##### Text passage

PROOF: The U.S. Banking System is INSOLVENT
Bad news for the so-called “captains of finance” on Wall Street. The man truly doing God’s work has arrived to prove that, the U.S. banking system, indeed, is insolvent…
Did you know that, if you had been born at the time when Jesus walked the earth and had been given capacity to save $1 million dollars per day, as well as remain alive to this very day (for the sake of this discussion let’s just assume the water he turned to wine was just kick-ass incredible ;), you, today, still would not have amassed $1 trillion dollars.
That’s right. $1 million dollars added to your savings every single day, then to now, would have you still coming up short of $1 trillion dollars. In other words, a trillion dollars is a lot of money.
Now, consider the tens-of-trillions of dollars both the U.S. Treasury and the Federal Reserve have thrown at the banking system over these past few years. Tens-of-trillions of dollars! You would think this a mighty sum of juice: an endless font of financing available to kick-start a multitude of projects! These, of course, would offer employment opportunities to today’s swollen ranks of Americans who are desperate for work!
So, what is up with Friday’s dismal GDP report?

##########

**What you need to do:**
a: In the article on U.S. bank insolvency, which two bodies have thrown tens of trillions of dollars at the banking system?
b: Carry on writing the article on U.S. bank insolvency, starting after its question about Friday's GDP report.
The listing after this has no connection to the article on U.S. bank insolvency.

##### Dataset extract

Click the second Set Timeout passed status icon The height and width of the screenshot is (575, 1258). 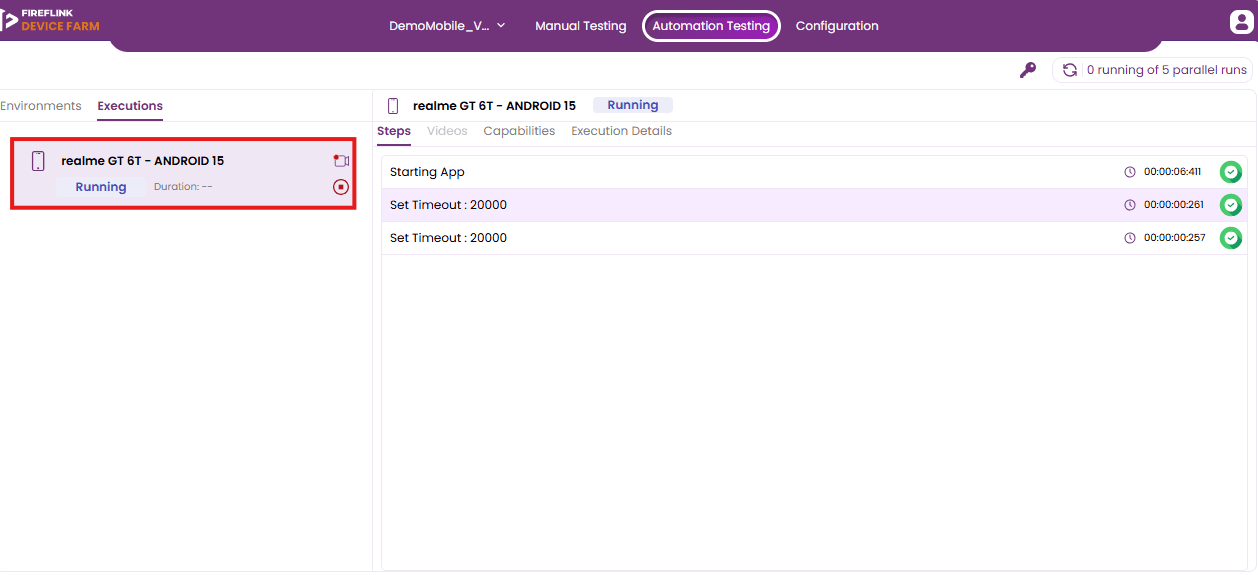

##########

**Answers below:**
a: The U.S. Treasury and the Federal Reserve.

b:
Sure, you can go off on all sorts of tangents if you wish, citing greed and corruption behind this travesty. With all that money being thrown at the banking system, you might scream where’s the beef? Someone must be on the take BIG TIME!
Or you can come to terms with the simple truth: the banking system is insolvent.
The tens of trillions of dollars the U.S. Treasury and Federal Reserve have thrown at the banking system have served one purpose, and one purpose alone: mask the fact the banking system is saddled with a mountain of so-called assets whose real value is nowhere near the value at which these assets are marked on banks’ books.
In other words, what we have here is a shell game. Were it otherwise the economy by no means would be languishing. Quite the reverse! We’d be booming.
Congress must come to terms with this fact, as must anyone wishing to save Social Security, Medicare, the nation’s defense, the post office, public libraries, schools, and on and on. There simply are no measure of cuts that can hide the fact the U.S. banking system is hopelessly insolvent. Truth is cuts being demanded in Congress can only accelerate the banking system’s collapse.